=== Selected excerpt ===

# How many pedals are too many?



## aC2rs (Jul 9, 2007)

OK, maybe not how many pedals are too many, but, how many pedals _strung together_ are too many?

I'm not a big pedal player and normally just have 1 or 2, and a maximum of 3 pedals connected at one time.
If I want a different effect I just swap pedals in and out and keep things simple.

I have recently been trying different effects and have a rapidly growing collection of pedals. I'm now thinking of building a pedal board to keep them organized and quickly moving everything between my rigs.

However, every time a pedal is added into the signal path another cable is added, and two more 1/4" jacks are added. At some point this adds up and will adversely affect the signal/sound quality.

What are your thoughts/experience on the maximum number of pedals before the signal starts to deteriorate noticeably, and, how do you get around it when you use more pedals?


----------



## High/Deaf (Aug 19, 2009)

There are a few other factors involved, like how many of those pedals are buffered and how good are the interconnects? A well placed buffered pedal or two will help with passive tone suck.

Anyways, I prefer smaller boards, mostly because the places I usually play don't have the space for huge boards. My largest board has 8 pedals, two of which are buffered and the other 6 are true bypass. That's fewer than some people have in their bottom row. So it's definitely a YMMV situation.


----------



## bzrkrage (Mar 20, 2011)

Something like these?

















Sent from my other brain.


----------



## KapnKrunch (Jul 13, 2016)

Thx. Bzrk. Best laff so far today.

Looks like some of those guys are too chubby to leap to safety. "The Gear Trap"

You know your in trouble when you start identifying the pedals!


----------



## Cups (Jan 5, 2010)

Don't worry about tone suck. 

Too many pedals is where it becomes a distraction to your playing/performance


----------



## DaddyDog (Apr 21, 2017)

aC2rs said:


> At some point this adds up and will adversely affect the signal/sound quality.

=== Material supplied ===

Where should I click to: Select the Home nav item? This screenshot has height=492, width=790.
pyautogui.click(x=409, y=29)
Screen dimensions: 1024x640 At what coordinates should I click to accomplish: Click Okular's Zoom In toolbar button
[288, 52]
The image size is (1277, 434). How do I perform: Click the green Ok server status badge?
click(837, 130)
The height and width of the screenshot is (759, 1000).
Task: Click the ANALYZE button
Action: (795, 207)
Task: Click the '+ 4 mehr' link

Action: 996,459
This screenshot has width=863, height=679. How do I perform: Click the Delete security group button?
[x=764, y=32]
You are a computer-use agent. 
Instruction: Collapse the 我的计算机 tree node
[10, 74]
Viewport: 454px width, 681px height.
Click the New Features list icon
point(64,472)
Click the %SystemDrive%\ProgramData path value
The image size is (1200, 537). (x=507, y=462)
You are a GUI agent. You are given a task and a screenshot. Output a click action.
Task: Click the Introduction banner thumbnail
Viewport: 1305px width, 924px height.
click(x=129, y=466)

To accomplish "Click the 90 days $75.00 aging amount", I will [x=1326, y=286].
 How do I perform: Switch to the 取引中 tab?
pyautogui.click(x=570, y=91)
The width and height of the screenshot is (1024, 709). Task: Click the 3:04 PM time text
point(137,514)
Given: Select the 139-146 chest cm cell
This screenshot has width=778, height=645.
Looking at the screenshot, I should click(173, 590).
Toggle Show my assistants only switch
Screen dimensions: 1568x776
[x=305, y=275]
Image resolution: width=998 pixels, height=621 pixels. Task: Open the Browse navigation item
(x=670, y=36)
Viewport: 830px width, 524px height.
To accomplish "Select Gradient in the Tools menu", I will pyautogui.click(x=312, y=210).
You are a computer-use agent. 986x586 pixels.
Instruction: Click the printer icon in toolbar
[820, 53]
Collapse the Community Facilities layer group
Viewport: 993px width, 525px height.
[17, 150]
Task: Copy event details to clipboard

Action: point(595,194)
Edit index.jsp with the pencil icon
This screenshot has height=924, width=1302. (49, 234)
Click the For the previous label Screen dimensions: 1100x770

===

--- Short task A ---
Answer these questions using the pedal thread:
(i) What is the maximum number of pedals aC2rs normally has connected at one time?
(ii) How many pedals are on High/Deaf's largest board, and how many of them are buffered?
(iii) According to Cups, at what point are there too many pedals?
--- Short task B ---
Repeat the part of the pedal thread that opens with the words containing "What are your" and closes with "a YMMV situation.".
The rows are separate material and are unrelated to the pedal thread.

--- Correct response A ---
(i) Three.
(ii) Eight pedals, two of which are buffered.
(iii) When they become a distraction to one's playing or performance.

--- Correct response B ---
What are your thoughts/experience on the maximum number of pedals before the signal starts to deteriorate noticeably, and, how do you get around it when you use more pedals?


----------



## High/Deaf (Aug 19, 2009)

There are a few other factors involved, like how many of those pedals are buffered and how good are the interconnects? A well placed buffered pedal or two will help with passive tone suck.

Anyways, I prefer smaller boards, mostly because the places I usually play don't have the space for huge boards. My largest board has 8 pedals, two of which are buffered and the other 6 are true bypass. That's fewer than some people have in their bottom row. So it's definitely a YMMV situation.